### Extract provided
This study used infant cord blood collected in the ENHANCED (Enhanced Neonatal Health and Neonatal Cardiac Effect Developmentally) and EMCOR (Pregnancy Exercise Mode Effect on Childhood Obesity) studies (ClinicalTrials.gov Identifiers: NCT03838146 and NCT04805502). Approval for this study and all experiments was obtained from the East Carolina University Institutional Review Board and informed consent was obtained from each participant upon enrollment.

Pre-intervention testing.

All methods have previously been described. In brief, healthy females between 18 and 40 years of age and <16 weeks’ gestation were recruited from local obstetric clinics via flyers. Inclusion criteria included having a singleton pregnancy; free from chronic conditions including diabetes, hypertension, HIV, and others; not taking medications that may affect fetal development (e.g., antibiotics, SSRI); free of tobacco products, alcohol, and recreational drug use. After receiving clearance from the participant’s obstetric provider, participants were randomly assigned (via sealed, sequentially numbered envelopes derived from computer-generated randomization, Graph-Pad Prism Software) into an aerobic exercise, resistance exercise, a combination exercise, and non-exercising control group.

Participants completed a submaximal modified Balke treadmill test following the previously described methods for pregnant participants¹⁸ to measure peak oxygen consumption (VO_2peak), and to determine target heart rate (THR) zones for subsequent exercise training. THR zones corresponded to maternal HR at 60–80% of maximal oxygen consumption, reflecting moderate intensity ¹⁸. For participants recruited during the COVID-19 pandemic, to minimize exposure and potential risk associated with exercise testing, THR was determined based on the pre-pregnancy physical activity level and age, using published guidelines ¹⁸. 21 participants had their THR zones estimated based on previously established protocols¹⁸, due to the COVID-19 pandemic; 16 participants had their VO_2peak assessed (n=3 control, n=6 aerobic, n=3 combination, n=4 resistance, no significant difference between groups, p>0.05). Importantly, cord blood protein expression was similar between

Exercise intervention

Participants trained according to American College of Obstetricians and Gynecologists guidelines for approximately 24 weeks, beginning at 16 weeks’ gestation, and continued until delivery (~40 weeks’ gestation)¹⁹. Participants performed moderate intensity (60%–80% maximal oxygen consumption and 12–14 rated perceived exertion) aerobic, resistance, or a combination exercise. Each exercise training session included a 5-minute warmup, 50-minute exercise period, and a 5-minute cooldown. Every session was supervised. Additionally, we used HR monitors to ensure that participants in all exercise groups (AE, CE, RE) maintained their HR within their assigned THR zone during each exercise session. Resistance training was done using free weights and seated Cybex machines. Aerobic training was done using treadmills, ellipticals, recumbent bicycles, or stair-stepping equipment. CE group spent the first half of the session doing resistance training followed by aerobic training. The CTRL group performed supervised stretching, breathing, and flexibility exercises at low intensity (<40% VO2peak). Maternal exercise adherence was calculated by dividing the number of sessions attended by the total number of possible sessions within the participants’ gestational period. Maternal exercise intensity (METs) was based on the published compendium of physical activity for the exercise performed in each session ²⁰. The average maternal exercise dose during each week, expressed as MET∙min/wk, was quantified (frequency X duration of session) and then multiplied by the intensity (METs) of their exercise. Further, the total volume of exercise during pregnancy (Total MET∙min) was calculated by multiplying the MET∙min/wk by the total number of weeks of gestational exercise. Importantly, average, and total exercise volumes were calculated between 16–36 weeks of gestation, to avoid the influence of different gestational lengths between mothers (37–41 weeks) on exercise volume. The ability of our protocol to elicit maternal physiological adaptations to exercise has been previously reported ²¹.

### The data
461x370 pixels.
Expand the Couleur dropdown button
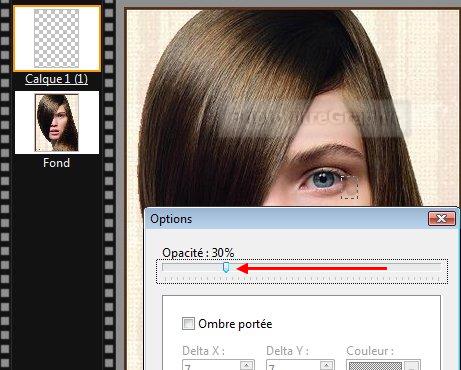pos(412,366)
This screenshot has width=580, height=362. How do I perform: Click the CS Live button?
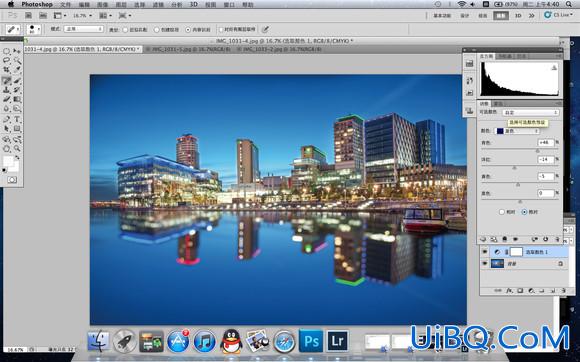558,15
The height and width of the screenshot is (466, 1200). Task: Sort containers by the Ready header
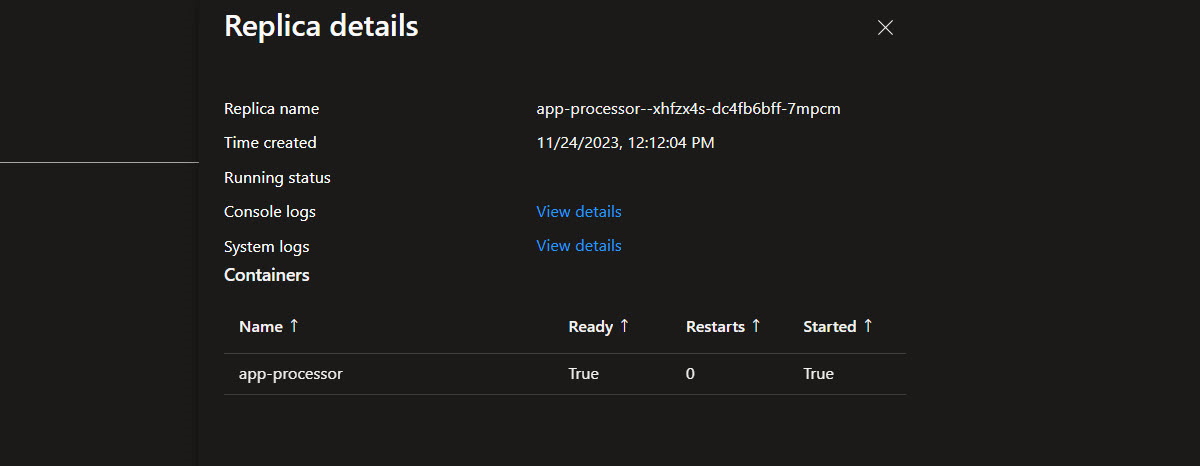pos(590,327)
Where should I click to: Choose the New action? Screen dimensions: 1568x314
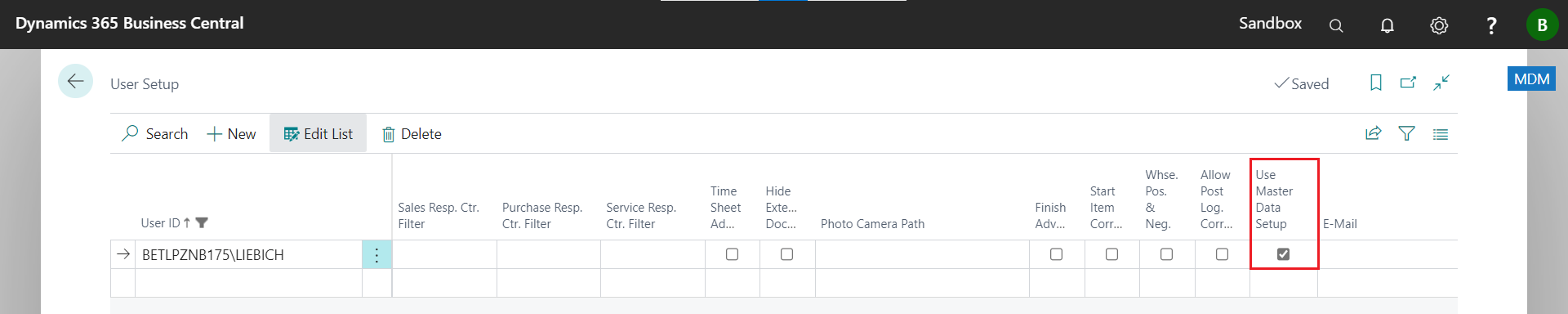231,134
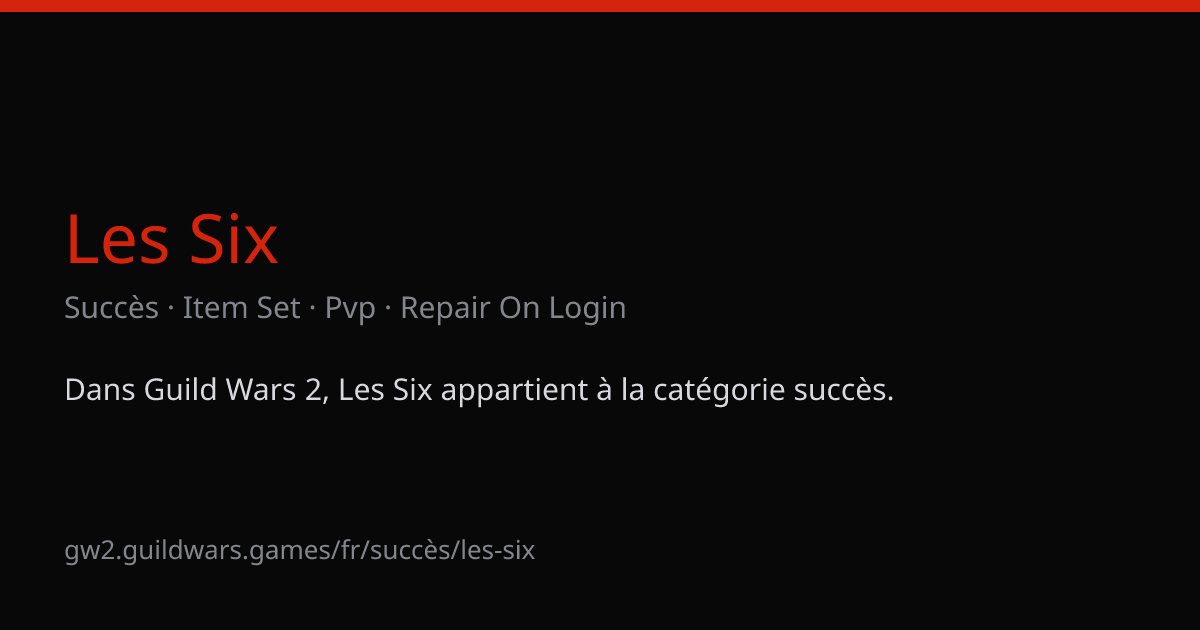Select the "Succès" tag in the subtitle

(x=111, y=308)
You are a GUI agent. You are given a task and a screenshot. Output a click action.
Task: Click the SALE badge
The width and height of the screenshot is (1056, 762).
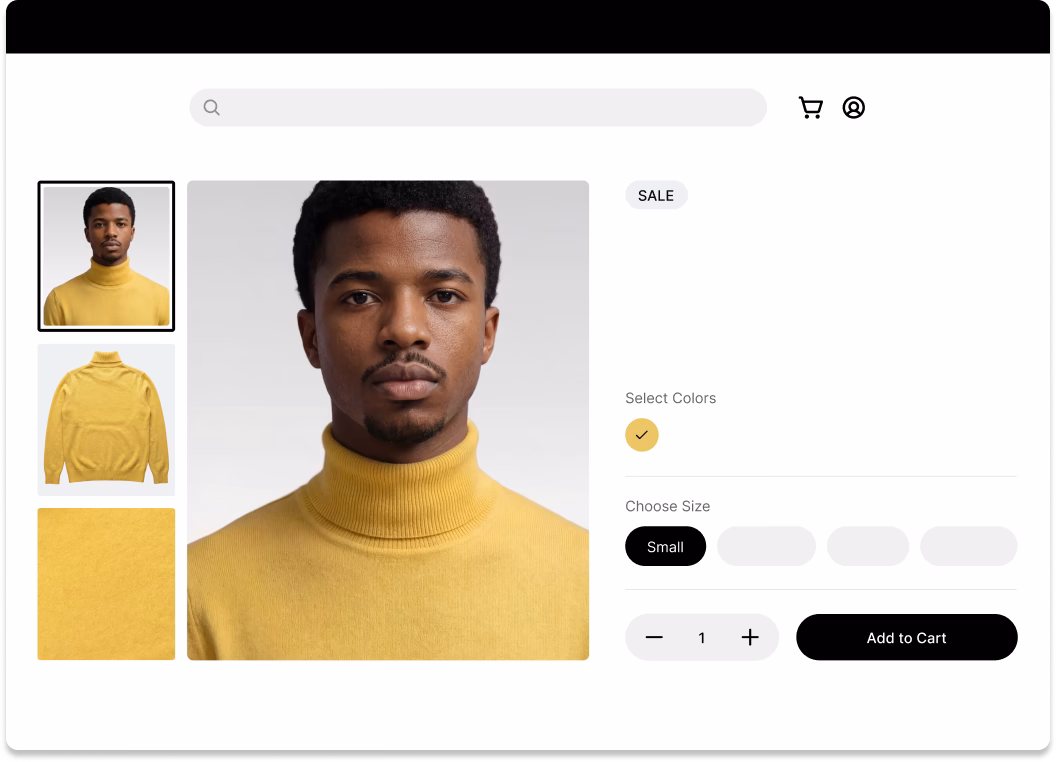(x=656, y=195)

### Work to complete
A – Please translate this sentence from the methods passage on prenatal exercise into Spanish: "Each exercise training session included a 5-minute warmup, 50-minute exercise period, and a 5-minute cooldown."
B – Write the next part of the methods passage on prenatal exercise, picking up after its final sentence.

### Response list
A – Cada sesión de entrenamiento incluyó un calentamiento de 5 minutos, un período de ejercicio de 50 minutos y un enfriamiento de 5 minutos.

B –
Maternal and infant birth measurements

Maternal measurements were obtained as previously described²². Maternal age, parity, pre-pregnancy weight and height and body mass index (BMI, kg/m²), gestational diabetes mellitus status (yes or no), length of gestation, and mode of delivery were abstracted from various sources including pre-screening eligibility and postpartum questionnaires as well as maternal and neonatal electronic health records. At 16 weeks of gestation, we obtained maternal BMI and determined maternal percent body fat via validated skinfold technique and age-adjusted equations^23,24. Additionally, maternal fingerstick blood was analyzed using Cholestech LDX Analyzer (Alere Inc., Waltham, MA, USA) and point of care Lactate Plus Analyzer (Nova Biomedical, Waltham, MA, USA) to quantify maternal lipids (total cholesterol (TC), triglycerides (TG), HDL, non-HDL, LDL), glucose and lactate. Birth measurements (weight, length, Ponderal Index, abdominal, head and chest circumferences, 1 and 5-minute Apgar scores) and infant sex were extracted from neonatal electronic health records.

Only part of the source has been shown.